§ Task prompt: Your answer must consist of exactly the lines below, starting with the line with "Instruction: Select the Type tool" and going on through the line with "Task: Click the New Style button", and nothing else.

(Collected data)
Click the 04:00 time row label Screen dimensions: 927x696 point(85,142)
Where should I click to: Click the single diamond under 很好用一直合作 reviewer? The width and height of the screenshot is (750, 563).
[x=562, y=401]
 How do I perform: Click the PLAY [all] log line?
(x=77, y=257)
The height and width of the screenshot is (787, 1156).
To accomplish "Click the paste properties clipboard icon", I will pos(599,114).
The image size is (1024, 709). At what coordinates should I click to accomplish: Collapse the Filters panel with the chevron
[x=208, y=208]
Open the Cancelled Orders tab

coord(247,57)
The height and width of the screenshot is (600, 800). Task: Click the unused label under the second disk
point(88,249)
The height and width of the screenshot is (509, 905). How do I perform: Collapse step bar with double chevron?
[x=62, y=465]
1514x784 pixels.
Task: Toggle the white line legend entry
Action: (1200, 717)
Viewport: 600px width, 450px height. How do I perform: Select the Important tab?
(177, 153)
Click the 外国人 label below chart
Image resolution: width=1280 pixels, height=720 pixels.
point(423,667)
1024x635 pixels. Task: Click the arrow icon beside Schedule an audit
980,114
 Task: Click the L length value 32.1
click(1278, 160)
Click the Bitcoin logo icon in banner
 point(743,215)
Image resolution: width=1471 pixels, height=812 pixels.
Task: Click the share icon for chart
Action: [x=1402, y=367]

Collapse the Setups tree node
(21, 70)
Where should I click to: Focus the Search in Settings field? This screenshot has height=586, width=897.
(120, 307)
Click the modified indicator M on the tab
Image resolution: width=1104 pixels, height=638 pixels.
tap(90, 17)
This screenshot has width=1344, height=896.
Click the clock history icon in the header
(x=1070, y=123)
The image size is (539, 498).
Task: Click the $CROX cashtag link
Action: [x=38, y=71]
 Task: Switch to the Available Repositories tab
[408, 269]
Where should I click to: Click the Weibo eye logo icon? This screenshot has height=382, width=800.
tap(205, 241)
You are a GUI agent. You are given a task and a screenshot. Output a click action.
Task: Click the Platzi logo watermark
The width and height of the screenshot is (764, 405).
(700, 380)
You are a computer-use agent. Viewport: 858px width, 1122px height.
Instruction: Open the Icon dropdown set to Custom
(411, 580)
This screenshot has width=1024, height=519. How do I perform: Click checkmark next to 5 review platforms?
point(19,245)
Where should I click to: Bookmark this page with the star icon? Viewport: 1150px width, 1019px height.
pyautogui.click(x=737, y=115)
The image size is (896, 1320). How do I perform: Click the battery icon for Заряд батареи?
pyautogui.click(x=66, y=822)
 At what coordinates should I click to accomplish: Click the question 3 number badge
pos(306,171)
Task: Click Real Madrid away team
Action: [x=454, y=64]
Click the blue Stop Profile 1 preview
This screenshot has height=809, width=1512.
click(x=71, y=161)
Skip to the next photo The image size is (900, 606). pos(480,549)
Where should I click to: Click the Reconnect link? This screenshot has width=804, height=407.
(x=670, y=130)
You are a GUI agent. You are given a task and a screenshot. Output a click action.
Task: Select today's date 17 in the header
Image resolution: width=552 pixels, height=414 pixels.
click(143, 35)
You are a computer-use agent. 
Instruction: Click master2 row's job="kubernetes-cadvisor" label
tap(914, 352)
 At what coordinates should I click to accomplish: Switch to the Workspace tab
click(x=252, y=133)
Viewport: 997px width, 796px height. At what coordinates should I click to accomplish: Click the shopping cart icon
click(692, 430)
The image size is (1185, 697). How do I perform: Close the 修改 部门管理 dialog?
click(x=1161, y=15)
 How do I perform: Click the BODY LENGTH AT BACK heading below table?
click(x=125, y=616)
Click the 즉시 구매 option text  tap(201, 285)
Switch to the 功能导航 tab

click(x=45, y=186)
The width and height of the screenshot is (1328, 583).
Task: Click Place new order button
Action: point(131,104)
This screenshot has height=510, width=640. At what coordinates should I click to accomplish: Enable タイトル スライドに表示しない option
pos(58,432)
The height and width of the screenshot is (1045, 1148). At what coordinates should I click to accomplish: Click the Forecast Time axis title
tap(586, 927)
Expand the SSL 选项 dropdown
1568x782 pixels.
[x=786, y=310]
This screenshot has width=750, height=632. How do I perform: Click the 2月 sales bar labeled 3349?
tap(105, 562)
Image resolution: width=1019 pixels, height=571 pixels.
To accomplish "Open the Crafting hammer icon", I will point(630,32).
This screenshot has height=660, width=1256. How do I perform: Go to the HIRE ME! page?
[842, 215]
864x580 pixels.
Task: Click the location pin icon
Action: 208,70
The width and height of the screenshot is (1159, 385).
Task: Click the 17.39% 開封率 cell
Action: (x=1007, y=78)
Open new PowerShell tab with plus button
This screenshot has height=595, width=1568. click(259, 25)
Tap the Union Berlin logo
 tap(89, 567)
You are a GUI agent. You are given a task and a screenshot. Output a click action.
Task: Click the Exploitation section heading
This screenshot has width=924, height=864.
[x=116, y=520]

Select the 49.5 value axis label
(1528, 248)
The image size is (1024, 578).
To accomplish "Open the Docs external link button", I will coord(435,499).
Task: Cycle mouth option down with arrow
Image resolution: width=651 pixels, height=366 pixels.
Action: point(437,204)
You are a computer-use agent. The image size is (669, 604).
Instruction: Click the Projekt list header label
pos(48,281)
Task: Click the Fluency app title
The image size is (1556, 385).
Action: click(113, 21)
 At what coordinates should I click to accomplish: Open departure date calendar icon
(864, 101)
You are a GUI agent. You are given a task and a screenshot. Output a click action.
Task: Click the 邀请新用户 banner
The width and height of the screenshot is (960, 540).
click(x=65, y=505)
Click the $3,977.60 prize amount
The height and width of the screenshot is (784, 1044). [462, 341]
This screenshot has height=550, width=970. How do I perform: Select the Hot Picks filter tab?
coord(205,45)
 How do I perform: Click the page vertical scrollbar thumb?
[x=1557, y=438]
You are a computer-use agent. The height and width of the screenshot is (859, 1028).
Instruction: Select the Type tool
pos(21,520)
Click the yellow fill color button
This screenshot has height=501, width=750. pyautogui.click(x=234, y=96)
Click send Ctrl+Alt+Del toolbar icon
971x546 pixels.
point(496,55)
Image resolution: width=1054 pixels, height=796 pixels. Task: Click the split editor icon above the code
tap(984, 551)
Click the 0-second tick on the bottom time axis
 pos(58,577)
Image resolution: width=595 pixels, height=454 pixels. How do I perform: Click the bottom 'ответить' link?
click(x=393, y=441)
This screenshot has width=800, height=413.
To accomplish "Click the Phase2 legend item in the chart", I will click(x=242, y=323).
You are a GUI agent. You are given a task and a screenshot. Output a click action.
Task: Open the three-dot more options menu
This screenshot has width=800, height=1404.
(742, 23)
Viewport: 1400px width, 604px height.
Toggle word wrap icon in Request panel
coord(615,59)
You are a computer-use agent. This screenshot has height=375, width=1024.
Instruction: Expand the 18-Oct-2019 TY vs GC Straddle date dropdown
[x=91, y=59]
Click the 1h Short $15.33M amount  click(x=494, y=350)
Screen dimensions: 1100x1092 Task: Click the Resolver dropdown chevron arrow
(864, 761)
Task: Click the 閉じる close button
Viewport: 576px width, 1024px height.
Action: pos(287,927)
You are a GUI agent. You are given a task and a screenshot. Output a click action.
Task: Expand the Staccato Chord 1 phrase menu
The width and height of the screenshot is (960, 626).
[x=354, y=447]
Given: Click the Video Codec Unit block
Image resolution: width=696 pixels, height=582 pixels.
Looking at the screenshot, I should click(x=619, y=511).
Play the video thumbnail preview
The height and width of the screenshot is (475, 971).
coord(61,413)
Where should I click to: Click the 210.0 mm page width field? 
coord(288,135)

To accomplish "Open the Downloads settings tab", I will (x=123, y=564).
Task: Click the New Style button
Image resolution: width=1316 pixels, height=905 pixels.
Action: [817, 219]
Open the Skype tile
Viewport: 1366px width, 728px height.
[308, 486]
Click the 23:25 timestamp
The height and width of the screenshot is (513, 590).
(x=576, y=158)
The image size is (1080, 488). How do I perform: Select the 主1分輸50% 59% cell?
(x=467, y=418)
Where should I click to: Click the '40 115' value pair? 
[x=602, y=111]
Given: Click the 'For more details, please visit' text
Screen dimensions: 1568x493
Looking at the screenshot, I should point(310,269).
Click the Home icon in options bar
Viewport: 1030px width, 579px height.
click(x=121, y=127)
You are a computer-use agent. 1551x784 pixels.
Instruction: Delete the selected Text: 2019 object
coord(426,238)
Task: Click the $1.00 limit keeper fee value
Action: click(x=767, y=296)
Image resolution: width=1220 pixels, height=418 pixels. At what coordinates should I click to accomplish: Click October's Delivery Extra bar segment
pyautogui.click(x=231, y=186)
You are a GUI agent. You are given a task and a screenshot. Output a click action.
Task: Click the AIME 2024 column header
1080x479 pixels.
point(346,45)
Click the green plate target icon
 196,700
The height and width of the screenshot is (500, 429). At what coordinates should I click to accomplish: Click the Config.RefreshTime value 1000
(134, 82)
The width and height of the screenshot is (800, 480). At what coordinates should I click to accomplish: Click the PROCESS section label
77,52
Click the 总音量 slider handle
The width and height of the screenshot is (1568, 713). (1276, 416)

§ Solution for this problem:
Instruction: Select the Type tool
pos(21,520)
Click the yellow fill color button
This screenshot has height=501, width=750. pyautogui.click(x=234, y=96)
Click send Ctrl+Alt+Del toolbar icon
971x546 pixels.
point(496,55)
Image resolution: width=1054 pixels, height=796 pixels. Task: Click the split editor icon above the code
tap(984, 551)
Click the 0-second tick on the bottom time axis
 pos(58,577)
Image resolution: width=595 pixels, height=454 pixels. How do I perform: Click the bottom 'ответить' link?
click(x=393, y=441)
This screenshot has width=800, height=413.
To accomplish "Click the Phase2 legend item in the chart", I will click(x=242, y=323).
You are a GUI agent. You are given a task and a screenshot. Output a click action.
Task: Open the three-dot more options menu
This screenshot has width=800, height=1404.
(742, 23)
Viewport: 1400px width, 604px height.
Toggle word wrap icon in Request panel
coord(615,59)
You are a computer-use agent. This screenshot has height=375, width=1024.
Instruction: Expand the 18-Oct-2019 TY vs GC Straddle date dropdown
[x=91, y=59]
Click the 1h Short $15.33M amount  click(x=494, y=350)
Screen dimensions: 1100x1092 Task: Click the Resolver dropdown chevron arrow
(864, 761)
Task: Click the 閉じる close button
Viewport: 576px width, 1024px height.
Action: pos(287,927)
You are a GUI agent. You are given a task and a screenshot. Output a click action.
Task: Expand the Staccato Chord 1 phrase menu
The width and height of the screenshot is (960, 626).
[x=354, y=447]
Given: Click the Video Codec Unit block
Image resolution: width=696 pixels, height=582 pixels.
Looking at the screenshot, I should click(x=619, y=511).
Play the video thumbnail preview
The height and width of the screenshot is (475, 971).
coord(61,413)
Where should I click to: Click the 210.0 mm page width field? 
coord(288,135)

To accomplish "Open the Downloads settings tab", I will (x=123, y=564).
Task: Click the New Style button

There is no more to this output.